17 February 2005
Catch-up date. We've read a lot of material, so I'm just keeping this day open for further discussion.
The whole thing is valuable reading, but focus on parts 1-4, 7, 9, 13-15, 22, 25 & 26.
Update: I've added notes and a few passages I'd like to discuss.
Poets represent men as nobler than, or baser than, they really are. (Tragedy deals with the nobler, and Comedy the baser sphere of human life.)
In a discussion of plot as outline and colors as character: "The most beautful colors, laid on confusedly, will not give as much pleasure as the chalk outline of a portrait." Compare to the drawing action in Cathedral, and also the use of color in modern art.
The discussion of "a beautiful object" as being composed of parts, and of a certain magnitude (too small is ugly, too large is incomprehensible); of plots that should be no longer than that which can be embraced by the memory... What would Aristotle say about technology such as microscopes (that let us see the beauty of snowflakes and subatomic particles), satellites (which show us the whole earth as a ball), or videotape collections (that let us store and re-watch dozens or hundreds of episodes of our favorite TV shows, thus letting us review plot points we would have forgotten and character details we wouldn't have noticed). How does art change to reflect humanity's increased capacity to view, recognize, and remember?
"It is not the function of the poet to relate what has happened, but what may happen."
"Poetry tends to express the universal, history the particular."

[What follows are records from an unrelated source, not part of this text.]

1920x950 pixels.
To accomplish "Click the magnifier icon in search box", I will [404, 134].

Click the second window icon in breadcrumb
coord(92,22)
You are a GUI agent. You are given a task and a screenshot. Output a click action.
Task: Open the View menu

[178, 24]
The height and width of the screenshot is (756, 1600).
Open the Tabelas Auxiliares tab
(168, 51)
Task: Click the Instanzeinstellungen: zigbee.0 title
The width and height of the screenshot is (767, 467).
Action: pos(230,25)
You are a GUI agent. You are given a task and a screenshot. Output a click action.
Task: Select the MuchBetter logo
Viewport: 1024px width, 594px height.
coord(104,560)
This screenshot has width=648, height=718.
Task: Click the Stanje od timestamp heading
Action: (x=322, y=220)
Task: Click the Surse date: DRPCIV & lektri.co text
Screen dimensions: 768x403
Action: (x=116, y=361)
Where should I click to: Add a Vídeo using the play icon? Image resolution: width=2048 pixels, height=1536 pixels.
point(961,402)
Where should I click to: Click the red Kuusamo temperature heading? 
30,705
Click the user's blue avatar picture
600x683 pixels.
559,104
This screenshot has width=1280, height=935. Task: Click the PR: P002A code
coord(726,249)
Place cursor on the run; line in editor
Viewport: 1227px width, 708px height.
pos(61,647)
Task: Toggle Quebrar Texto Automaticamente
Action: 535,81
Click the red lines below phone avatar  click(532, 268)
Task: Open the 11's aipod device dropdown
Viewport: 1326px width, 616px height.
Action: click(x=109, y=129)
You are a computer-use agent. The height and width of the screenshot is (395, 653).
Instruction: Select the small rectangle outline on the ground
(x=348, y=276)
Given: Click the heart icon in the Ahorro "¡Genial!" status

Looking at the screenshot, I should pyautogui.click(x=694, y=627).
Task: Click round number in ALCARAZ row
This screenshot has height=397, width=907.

Later in the same paragraph, there is a discussion about tragedies that take names mosty from history (or legends), and tragedians who create fictional characters... how does this relate to Plato's idea that art is all about imitation?
Explanation of "propter hoc or post hoc"
Latin "post hoc" means "after this." "Propter hoc" means "because of this." The phrase "Post hoc ergo proper hoc" refers to the fallacous argument, "After this, therefore because of this." In broader terms, "First A happens.. then B happens. Since B came after A, A must have caused B."
Part XIII refers to a "perfect" tragedy, one composed according to all the rules. The end of that section refers to "tragic pleasure," which Aristotle deems to be less pure in the popular tragedies (which punish the wicked as well as the suffering hero).
Part XV contains some shocking statements about women and slaves... I'm not sure there is much to be gained by noting that Aristotle was a product of his time, and therefore despite his wisdom he believed in a hierarchy that placed women below men. By arguing "even a woman may be good," he was noting the difference between "manly valor" and the kind of goodness towards which a woman can aspire. This opinion is an artefact of the times, during which men fought while women stayed home.